### Required work
Your answer should be the lines from the start of the records through the line with "Task: Click the expense", copied word for word.

### Records for this exercise

---+---

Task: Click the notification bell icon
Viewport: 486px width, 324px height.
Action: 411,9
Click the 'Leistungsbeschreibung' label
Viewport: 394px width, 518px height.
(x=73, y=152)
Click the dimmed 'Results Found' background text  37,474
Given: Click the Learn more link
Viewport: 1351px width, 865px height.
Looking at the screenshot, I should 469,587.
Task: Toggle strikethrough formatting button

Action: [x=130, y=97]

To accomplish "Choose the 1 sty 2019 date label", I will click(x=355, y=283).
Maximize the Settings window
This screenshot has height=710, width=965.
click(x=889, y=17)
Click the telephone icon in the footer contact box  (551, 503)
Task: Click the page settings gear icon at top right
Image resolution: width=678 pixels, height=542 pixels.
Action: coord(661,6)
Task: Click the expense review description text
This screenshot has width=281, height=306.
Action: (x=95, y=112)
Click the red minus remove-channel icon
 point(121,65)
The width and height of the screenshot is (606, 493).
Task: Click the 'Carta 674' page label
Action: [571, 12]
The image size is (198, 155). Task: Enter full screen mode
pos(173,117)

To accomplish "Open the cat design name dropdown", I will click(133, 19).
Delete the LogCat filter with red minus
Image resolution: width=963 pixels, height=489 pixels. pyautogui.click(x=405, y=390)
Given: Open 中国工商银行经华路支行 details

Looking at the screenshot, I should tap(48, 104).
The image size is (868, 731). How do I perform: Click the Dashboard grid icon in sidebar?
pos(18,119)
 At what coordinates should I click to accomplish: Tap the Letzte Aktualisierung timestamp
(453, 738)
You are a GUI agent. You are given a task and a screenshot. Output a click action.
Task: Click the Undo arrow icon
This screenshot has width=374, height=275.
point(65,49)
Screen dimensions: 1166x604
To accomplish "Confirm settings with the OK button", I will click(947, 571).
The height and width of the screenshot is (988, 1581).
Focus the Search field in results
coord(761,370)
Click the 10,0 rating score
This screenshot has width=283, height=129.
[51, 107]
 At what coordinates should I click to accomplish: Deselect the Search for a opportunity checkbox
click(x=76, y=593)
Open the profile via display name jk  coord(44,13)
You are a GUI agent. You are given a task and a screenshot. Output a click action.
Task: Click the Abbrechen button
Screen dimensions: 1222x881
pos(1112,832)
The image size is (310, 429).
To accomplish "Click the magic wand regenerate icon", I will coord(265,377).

---+---

### Finished task
Task: Click the notification bell icon
Viewport: 486px width, 324px height.
Action: 411,9
Click the 'Leistungsbeschreibung' label
Viewport: 394px width, 518px height.
(x=73, y=152)
Click the dimmed 'Results Found' background text  37,474
Given: Click the Learn more link
Viewport: 1351px width, 865px height.
Looking at the screenshot, I should 469,587.
Task: Toggle strikethrough formatting button

Action: [x=130, y=97]

To accomplish "Choose the 1 sty 2019 date label", I will click(x=355, y=283).
Maximize the Settings window
This screenshot has height=710, width=965.
click(x=889, y=17)
Click the telephone icon in the footer contact box  (551, 503)
Task: Click the page settings gear icon at top right
Image resolution: width=678 pixels, height=542 pixels.
Action: coord(661,6)
Task: Click the expense review description text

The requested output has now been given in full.